TEKS HALAMAN:
________________________

Kritik terhadap Pemberian Satwa Liar ke India
JAKARTA – Annisa Rahmawati, seorang kampanyer lingkungan senior, mengecam tindakan pemerintah Indonesia yang memberikan satwa liar, baik yang dilindungi maupun tidak, kepada lembaga konservasi di India.
Menurutnya, langkah ini dianggap tidak etis, mengingat masih banyak satwa yang tersiksa dan terlibat dalam perdagangan ilegal.
“Kita malah ‘menghadiahkan’ satwa ke negara tersebut tanpa adanya klausul imbal manfaat yang adil. Ini seperti melupakan luka lama yang belum sembuh,” ujarnya dalam pernyataan tertulis pada Selasa, 19 Agustus 2025.
Pernyataan ini disampaikan dalam rangka memperingati Hari Orangutan Sedunia. Annisa menyoroti bahwa perdagangan ilegal terhadap satwa liar, termasuk orangutan, belum ditangani secara transparan dan tuntas.
Di India, beberapa individu orangutan asal Indonesia ditemukan secara ilegal, dan proses pengembalian atau repatriasi mereka masih membutuhkan waktu yang panjang. Selain itu, India sering menjadi tujuan utama perdagangan satwa liar.
“Kita justru dihadapkan pada ironi bahwa Indonesia memberikan satwa dilindungi dan tidak dilindungi sebagai hadiah kepada negara yang beberapa kali menjadi tujuan perdagangan ilegal,” tambahnya.

________________________

DATA YANG DISEDIAKAN:
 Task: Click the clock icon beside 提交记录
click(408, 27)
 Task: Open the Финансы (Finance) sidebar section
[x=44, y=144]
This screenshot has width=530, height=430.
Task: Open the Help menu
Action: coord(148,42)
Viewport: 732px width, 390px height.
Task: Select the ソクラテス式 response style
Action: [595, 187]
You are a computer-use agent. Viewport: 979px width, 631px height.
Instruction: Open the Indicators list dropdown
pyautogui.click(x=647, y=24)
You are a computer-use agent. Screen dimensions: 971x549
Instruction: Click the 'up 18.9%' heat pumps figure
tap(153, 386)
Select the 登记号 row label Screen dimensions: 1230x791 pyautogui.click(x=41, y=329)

________________________

TUGAS YANG DIMINTA:
#1 Sebutkan semua nama tempat, baik kota maupun negara, yang tercantum dalam teks halaman.
#2 Ketik ulang bagian teks halaman yang dimulai dari kata-kata "Kritik terhadap Pemberian" dan berhenti setelah "transparan dan tuntas.".

JAWABAN SETIAP TUGAS:
#1 Jakarta, Indonesia, India

#2
Kritik terhadap Pemberian Satwa Liar ke India
JAKARTA – Annisa Rahmawati, seorang kampanyer lingkungan senior, mengecam tindakan pemerintah Indonesia yang memberikan satwa liar, baik yang dilindungi maupun tidak, kepada lembaga konservasi di India.
Menurutnya, langkah ini dianggap tidak etis, mengingat masih banyak satwa yang tersiksa dan terlibat dalam perdagangan ilegal.
“Kita malah ‘menghadiahkan’ satwa ke negara tersebut tanpa adanya klausul imbal manfaat yang adil. Ini seperti melupakan luka lama yang belum sembuh,” ujarnya dalam pernyataan tertulis pada Selasa, 19 Agustus 2025.
Pernyataan ini disampaikan dalam rangka memperingati Hari Orangutan Sedunia. Annisa menyoroti bahwa perdagangan ilegal terhadap satwa liar, termasuk orangutan, belum ditangani secara transparan dan tuntas.